Burkina Faso : Koudougou à feu et à sang

Koudougou, la troisième ville du Burkina Faso, à 100 Km à l’ouest de Ouagadougou, brûle depuis mardi. Des milliers de jeunes ont affronté jeudi la police. Bilan : cinq manifestants tués, de nombreux blessés graves, les locaux du gouvernorat et une douzaine de véhicules incendiés. A l’origine de cet accès de fièvre subit, la mort dans des conditions troubles, de l’élève Justin Zongo.
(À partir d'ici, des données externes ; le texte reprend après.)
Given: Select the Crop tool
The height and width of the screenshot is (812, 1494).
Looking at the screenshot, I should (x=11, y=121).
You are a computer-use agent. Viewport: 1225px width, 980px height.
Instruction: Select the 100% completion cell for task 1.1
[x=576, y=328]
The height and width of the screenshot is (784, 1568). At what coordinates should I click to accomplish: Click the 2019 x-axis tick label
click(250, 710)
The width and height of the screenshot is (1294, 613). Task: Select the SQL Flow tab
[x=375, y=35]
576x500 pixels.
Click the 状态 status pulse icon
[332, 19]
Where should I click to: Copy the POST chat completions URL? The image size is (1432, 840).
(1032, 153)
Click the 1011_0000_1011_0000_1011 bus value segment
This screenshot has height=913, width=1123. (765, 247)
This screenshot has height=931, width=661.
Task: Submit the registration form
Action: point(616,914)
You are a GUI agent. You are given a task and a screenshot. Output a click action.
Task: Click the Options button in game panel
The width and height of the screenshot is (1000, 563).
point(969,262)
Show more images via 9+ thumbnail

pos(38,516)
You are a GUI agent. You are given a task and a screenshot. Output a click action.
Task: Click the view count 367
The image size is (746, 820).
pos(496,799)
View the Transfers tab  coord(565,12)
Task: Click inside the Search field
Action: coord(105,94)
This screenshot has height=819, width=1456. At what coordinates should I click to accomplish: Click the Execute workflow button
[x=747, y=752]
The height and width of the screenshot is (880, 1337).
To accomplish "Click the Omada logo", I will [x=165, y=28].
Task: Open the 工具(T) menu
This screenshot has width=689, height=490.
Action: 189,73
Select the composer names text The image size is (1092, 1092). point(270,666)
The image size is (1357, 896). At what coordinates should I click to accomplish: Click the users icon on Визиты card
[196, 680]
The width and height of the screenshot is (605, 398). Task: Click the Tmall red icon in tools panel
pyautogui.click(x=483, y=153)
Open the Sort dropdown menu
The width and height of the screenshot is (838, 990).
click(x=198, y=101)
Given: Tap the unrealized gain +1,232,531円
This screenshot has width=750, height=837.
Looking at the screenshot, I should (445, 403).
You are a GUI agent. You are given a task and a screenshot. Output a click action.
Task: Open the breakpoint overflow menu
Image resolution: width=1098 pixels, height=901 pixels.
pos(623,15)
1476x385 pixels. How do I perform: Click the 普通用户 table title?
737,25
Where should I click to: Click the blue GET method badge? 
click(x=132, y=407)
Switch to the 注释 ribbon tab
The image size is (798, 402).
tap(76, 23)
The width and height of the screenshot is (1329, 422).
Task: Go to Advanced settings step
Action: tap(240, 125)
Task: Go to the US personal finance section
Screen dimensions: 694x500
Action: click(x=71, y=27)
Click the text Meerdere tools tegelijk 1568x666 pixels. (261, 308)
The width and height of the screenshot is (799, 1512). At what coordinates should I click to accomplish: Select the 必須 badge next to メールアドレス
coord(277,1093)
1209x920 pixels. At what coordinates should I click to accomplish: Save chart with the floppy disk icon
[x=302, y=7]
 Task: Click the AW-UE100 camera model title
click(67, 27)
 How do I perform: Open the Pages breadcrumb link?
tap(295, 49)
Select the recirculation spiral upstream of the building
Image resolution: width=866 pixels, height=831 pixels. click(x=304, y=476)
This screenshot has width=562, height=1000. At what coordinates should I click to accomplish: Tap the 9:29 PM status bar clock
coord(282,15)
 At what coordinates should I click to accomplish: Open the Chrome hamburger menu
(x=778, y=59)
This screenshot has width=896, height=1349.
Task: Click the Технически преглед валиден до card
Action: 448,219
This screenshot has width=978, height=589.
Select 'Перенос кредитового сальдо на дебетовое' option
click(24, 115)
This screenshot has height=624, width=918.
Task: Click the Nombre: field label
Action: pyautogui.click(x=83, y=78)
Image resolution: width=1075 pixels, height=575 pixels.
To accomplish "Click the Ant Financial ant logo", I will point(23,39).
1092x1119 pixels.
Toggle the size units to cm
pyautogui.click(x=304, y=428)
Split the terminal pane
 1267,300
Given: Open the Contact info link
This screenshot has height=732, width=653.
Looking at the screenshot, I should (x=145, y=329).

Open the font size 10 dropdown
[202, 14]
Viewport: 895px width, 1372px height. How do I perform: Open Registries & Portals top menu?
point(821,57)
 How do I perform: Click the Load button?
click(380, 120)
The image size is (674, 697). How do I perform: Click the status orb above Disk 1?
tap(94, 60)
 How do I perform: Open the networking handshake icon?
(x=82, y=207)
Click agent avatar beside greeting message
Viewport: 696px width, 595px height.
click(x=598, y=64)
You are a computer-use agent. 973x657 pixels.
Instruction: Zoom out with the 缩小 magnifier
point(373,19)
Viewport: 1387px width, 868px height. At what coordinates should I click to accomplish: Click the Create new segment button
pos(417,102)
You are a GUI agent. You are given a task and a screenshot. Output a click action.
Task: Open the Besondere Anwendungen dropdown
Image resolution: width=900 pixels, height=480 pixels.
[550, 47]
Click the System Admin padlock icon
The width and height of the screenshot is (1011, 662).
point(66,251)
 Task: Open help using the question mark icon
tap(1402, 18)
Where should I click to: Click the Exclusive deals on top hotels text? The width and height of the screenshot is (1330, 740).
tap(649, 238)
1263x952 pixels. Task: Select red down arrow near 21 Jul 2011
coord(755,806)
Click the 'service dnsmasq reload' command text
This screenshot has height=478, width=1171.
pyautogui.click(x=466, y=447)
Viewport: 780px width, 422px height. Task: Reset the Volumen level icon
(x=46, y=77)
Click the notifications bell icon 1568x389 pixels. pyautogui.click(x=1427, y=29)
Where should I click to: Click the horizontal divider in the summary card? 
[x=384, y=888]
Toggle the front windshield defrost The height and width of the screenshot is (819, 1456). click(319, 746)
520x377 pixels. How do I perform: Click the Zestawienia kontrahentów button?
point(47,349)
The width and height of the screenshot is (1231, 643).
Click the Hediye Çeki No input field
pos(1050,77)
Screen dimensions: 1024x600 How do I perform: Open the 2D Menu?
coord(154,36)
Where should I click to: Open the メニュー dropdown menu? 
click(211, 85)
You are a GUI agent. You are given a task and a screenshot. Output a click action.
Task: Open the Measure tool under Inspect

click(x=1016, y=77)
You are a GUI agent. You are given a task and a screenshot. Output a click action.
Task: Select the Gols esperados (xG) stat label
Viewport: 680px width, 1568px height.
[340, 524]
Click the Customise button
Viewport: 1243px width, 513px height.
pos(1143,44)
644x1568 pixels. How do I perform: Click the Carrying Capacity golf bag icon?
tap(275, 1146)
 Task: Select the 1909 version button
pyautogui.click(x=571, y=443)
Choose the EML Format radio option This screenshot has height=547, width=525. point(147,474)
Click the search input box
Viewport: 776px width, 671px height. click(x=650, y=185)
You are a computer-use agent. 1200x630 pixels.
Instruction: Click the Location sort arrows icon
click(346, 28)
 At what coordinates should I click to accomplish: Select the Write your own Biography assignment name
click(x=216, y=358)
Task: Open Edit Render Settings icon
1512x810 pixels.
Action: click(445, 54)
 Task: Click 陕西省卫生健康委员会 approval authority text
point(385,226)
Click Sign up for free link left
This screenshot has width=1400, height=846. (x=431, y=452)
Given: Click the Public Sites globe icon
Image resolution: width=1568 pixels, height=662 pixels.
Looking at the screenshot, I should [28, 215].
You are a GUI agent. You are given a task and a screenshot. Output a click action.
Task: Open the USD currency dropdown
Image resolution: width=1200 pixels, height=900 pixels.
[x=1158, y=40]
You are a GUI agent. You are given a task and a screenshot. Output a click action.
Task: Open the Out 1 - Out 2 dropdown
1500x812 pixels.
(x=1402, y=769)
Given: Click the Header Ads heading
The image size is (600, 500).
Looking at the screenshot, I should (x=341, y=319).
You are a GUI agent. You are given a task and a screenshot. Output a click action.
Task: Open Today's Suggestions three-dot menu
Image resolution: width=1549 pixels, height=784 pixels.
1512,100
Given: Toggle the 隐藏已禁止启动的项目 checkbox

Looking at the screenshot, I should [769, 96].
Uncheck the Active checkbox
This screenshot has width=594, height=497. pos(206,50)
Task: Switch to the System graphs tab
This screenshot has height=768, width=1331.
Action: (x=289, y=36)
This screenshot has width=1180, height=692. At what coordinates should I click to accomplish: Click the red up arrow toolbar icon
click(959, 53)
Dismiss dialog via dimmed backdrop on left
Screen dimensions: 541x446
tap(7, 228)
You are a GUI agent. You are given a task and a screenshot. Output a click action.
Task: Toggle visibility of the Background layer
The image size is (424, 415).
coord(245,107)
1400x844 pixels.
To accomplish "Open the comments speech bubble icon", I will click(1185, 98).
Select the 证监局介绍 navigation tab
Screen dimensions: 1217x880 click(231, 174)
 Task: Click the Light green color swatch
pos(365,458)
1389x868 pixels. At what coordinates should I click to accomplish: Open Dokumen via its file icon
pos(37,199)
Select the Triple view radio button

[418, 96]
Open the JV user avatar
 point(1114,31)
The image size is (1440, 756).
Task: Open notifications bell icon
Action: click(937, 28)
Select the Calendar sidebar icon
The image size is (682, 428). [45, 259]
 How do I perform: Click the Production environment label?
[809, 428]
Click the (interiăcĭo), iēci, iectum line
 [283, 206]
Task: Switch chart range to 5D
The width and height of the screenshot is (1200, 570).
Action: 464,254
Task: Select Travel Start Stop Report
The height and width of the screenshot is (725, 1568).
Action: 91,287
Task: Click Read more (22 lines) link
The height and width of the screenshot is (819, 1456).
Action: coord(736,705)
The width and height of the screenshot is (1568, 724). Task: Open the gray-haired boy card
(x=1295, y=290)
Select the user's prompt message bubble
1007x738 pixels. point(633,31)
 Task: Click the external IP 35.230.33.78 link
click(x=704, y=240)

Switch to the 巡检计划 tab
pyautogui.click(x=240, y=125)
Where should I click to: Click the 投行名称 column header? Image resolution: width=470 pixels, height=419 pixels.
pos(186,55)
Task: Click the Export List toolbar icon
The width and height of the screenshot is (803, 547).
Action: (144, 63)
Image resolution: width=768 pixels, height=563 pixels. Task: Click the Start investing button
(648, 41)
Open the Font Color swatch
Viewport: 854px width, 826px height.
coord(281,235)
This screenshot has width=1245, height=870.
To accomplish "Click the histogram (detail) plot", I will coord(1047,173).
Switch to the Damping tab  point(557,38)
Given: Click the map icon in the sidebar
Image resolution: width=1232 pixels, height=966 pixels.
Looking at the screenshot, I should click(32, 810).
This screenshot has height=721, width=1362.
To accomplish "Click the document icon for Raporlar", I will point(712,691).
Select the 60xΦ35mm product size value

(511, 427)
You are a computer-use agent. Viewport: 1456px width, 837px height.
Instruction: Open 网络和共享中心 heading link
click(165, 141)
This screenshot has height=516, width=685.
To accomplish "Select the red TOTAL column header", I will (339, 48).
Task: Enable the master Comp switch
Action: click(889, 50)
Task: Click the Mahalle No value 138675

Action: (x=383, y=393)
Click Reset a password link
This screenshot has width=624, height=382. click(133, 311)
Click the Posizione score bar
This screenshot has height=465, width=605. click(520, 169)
Situation quasi-insurrectionnelle à Koudougou et ses environs. Jeudi, deux élèves et un policier ont été tués à Poa et à Kindi, alors qu’au même moment les manifestants séquestraient les policiers de Réo, à une dizaine de kilomètres de Koudougou, d’où est parti, mardi, un vaste mouvement de contestation populaire suite à la mort « suspecte », dimanche, de l’élève Justin Zongo. Mercredi déjà, de violentes manifestations avaient opposé les forces de l’ordre à des milliers d’élèves et d’étudiants à Koudougou. Deux manifestants avaient été tués au cours des échauffourées qui ont fait de nombreux blessés de part et d’autre. Selon certains manifestants et des agents de santé, cités par le quotidien L’Observateur Paalga, la police aurait fait usage de balles réelles. Dans leur colère, les manifestants ont incendié une douzaine de véhicules appartenant à la police, à la gendarmerie et au gouvernorat de la région du Centre-Ouest dont ils ont réduit les bureaux en cendres.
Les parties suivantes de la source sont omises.